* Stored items
__________
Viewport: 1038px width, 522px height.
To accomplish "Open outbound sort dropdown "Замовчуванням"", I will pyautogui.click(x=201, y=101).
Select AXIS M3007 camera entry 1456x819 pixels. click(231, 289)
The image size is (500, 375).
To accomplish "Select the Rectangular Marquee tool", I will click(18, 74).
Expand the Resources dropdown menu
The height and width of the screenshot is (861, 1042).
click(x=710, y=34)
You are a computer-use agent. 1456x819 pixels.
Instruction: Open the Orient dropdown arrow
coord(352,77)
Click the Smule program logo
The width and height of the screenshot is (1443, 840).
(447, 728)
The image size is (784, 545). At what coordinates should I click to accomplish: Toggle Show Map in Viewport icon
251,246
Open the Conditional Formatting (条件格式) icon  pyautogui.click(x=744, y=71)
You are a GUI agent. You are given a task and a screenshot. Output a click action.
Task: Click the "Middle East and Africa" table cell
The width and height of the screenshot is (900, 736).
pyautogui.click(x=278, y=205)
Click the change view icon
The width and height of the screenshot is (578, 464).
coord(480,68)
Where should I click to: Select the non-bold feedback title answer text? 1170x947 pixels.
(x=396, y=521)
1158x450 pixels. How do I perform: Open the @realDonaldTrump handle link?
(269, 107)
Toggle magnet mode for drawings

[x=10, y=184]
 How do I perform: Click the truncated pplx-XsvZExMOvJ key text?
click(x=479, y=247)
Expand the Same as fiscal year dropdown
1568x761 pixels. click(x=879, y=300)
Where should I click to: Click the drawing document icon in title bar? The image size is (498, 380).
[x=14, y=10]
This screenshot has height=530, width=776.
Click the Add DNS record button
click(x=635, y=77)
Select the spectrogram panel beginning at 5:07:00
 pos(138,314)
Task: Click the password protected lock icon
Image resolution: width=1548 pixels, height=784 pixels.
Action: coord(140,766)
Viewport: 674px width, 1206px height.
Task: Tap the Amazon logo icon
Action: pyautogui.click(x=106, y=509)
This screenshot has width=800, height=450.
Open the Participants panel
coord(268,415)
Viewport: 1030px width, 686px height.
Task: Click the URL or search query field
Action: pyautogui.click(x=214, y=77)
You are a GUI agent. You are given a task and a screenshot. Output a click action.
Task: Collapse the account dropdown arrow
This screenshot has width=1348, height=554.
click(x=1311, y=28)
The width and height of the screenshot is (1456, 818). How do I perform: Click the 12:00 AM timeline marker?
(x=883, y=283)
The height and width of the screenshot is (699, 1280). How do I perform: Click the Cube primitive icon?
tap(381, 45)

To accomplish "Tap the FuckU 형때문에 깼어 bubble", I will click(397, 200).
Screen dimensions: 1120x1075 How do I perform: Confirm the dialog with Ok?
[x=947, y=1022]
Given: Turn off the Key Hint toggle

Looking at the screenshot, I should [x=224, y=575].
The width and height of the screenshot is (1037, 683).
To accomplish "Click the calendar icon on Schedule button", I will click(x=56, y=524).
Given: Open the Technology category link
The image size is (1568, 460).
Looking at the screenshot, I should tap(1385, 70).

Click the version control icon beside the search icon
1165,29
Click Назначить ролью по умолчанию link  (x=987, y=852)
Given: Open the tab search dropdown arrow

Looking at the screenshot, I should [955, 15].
__________
* GIVEN TASK
Write out all of the data above verbatim, line for line.

* TASK RESULT
Viewport: 1038px width, 522px height.
To accomplish "Open outbound sort dropdown "Замовчуванням"", I will pyautogui.click(x=201, y=101).
Select AXIS M3007 camera entry 1456x819 pixels. click(231, 289)
The image size is (500, 375).
To accomplish "Select the Rectangular Marquee tool", I will click(18, 74).
Expand the Resources dropdown menu
The height and width of the screenshot is (861, 1042).
click(x=710, y=34)
You are a computer-use agent. 1456x819 pixels.
Instruction: Open the Orient dropdown arrow
coord(352,77)
Click the Smule program logo
The width and height of the screenshot is (1443, 840).
(447, 728)
The image size is (784, 545). At what coordinates should I click to accomplish: Toggle Show Map in Viewport icon
251,246
Open the Conditional Formatting (条件格式) icon  pyautogui.click(x=744, y=71)
You are a GUI agent. You are given a task and a screenshot. Output a click action.
Task: Click the "Middle East and Africa" table cell
The width and height of the screenshot is (900, 736).
pyautogui.click(x=278, y=205)
Click the change view icon
The width and height of the screenshot is (578, 464).
coord(480,68)
Where should I click to: Select the non-bold feedback title answer text? 1170x947 pixels.
(x=396, y=521)
1158x450 pixels. How do I perform: Open the @realDonaldTrump handle link?
(269, 107)
Toggle magnet mode for drawings

[x=10, y=184]
 How do I perform: Click the truncated pplx-XsvZExMOvJ key text?
click(x=479, y=247)
Expand the Same as fiscal year dropdown
1568x761 pixels. click(x=879, y=300)
Where should I click to: Click the drawing document icon in title bar? The image size is (498, 380).
[x=14, y=10]
This screenshot has height=530, width=776.
Click the Add DNS record button
click(x=635, y=77)
Select the spectrogram panel beginning at 5:07:00
 pos(138,314)
Task: Click the password protected lock icon
Image resolution: width=1548 pixels, height=784 pixels.
Action: coord(140,766)
Viewport: 674px width, 1206px height.
Task: Tap the Amazon logo icon
Action: pyautogui.click(x=106, y=509)
This screenshot has width=800, height=450.
Open the Participants panel
coord(268,415)
Viewport: 1030px width, 686px height.
Task: Click the URL or search query field
Action: pyautogui.click(x=214, y=77)
You are a GUI agent. You are given a task and a screenshot. Output a click action.
Task: Collapse the account dropdown arrow
This screenshot has width=1348, height=554.
click(x=1311, y=28)
The width and height of the screenshot is (1456, 818). How do I perform: Click the 12:00 AM timeline marker?
(x=883, y=283)
The height and width of the screenshot is (699, 1280). How do I perform: Click the Cube primitive icon?
tap(381, 45)

To accomplish "Tap the FuckU 형때문에 깼어 bubble", I will click(397, 200).
Screen dimensions: 1120x1075 How do I perform: Confirm the dialog with Ok?
[x=947, y=1022]
Given: Turn off the Key Hint toggle

Looking at the screenshot, I should [x=224, y=575].
The width and height of the screenshot is (1037, 683).
To accomplish "Click the calendar icon on Schedule button", I will click(x=56, y=524).
Given: Open the Technology category link
The image size is (1568, 460).
Looking at the screenshot, I should tap(1385, 70).

Click the version control icon beside the search icon
1165,29
Click Назначить ролью по умолчанию link  (x=987, y=852)
Given: Open the tab search dropdown arrow

Looking at the screenshot, I should [955, 15].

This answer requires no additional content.